Branzi – Anche la Valle Brembana ha la sua maxicascata. Non da record come il triplice salto di 315 metri dalla diga artificiale del Barbellino a Valbondione, ma comunque spettacolare, con l’originalità di essere visibile praticamente a pochissimi metri di distanza. La cascata è quella del Borleggia di , torrente in secca per la maggior parte dell’anno. A monte del «salto» passa la condotta che dal lago di Carona porta acqua fino alla centrale di Bordogna, in territorio di Moio de’ Calvi. Con l’apertura di una paratoia, in pratica, è possibile attivare la cascata.

Dopo le aperture festive di luglio e agosto, sabato, dalle 17 alle 24, il salto di 250 metri circa sarà anche illuminato grazie ai potenti fari installati dal Comune. E proprio l’amministrazione comunale vorrebbe valorizzare ulteriormente la cascata aumentandone la portata. Il torrente Borleggia nasce dai rami provenienti dai laghi Colombo e Gemelli, quindi forma il lago di Pian Casere, dove l’acqua del torrente si ferma. Così l’alveo naturale che confluisce nel Brembo, a Branzi, rimane secco.
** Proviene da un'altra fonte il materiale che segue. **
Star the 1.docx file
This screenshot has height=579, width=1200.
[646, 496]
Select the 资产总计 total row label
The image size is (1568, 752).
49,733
La possibilità di riattivazione è data dalla condotta d’acqua che arriva dal lago di Carona e prosegue fino al bacino di Baresi e alla centrale di Bordogna. Una paratoia, da azionare manualmente e posta a circa 1.100 metri di quota, consente di rilasciare acqua e attivare la cascata che arriva nel letto del Brembo, a circa 850 metri di altitudine.

«Grazie a una convenzione che abbiamo con Enel – spiega il sindaco di Branzi Gabriele Curti – l’acqua viene rilasciata le domeniche di luglio e nei giorni festivi di agosto. Generalmente viene lasciata una quantità di circa 200-250 litri al secondo. L’acqua fa un primo salto, quindi, scorre su una parete verticale, finisce in una sorta di pozza a due terzi della cascata per correre ancora sulla parete verticale e arrivare nel Brembo». «Lo spettacolo naturale è bellissimo – dice ancora il sindaco – ma vorremmo valorizzarlo ancora di più. Per esempio riducendo le giornate di apertura ma aumentando la portata che potrebbe arrivare fino a 20 metri cubi al secondo. Ma, naturalmente, dobbiamo valutare tale possibilità con l’Enel». E sabato, oltre allo spettacolo della cascata, dalle 22 si potranno ammirare anche i fuochi artificiali.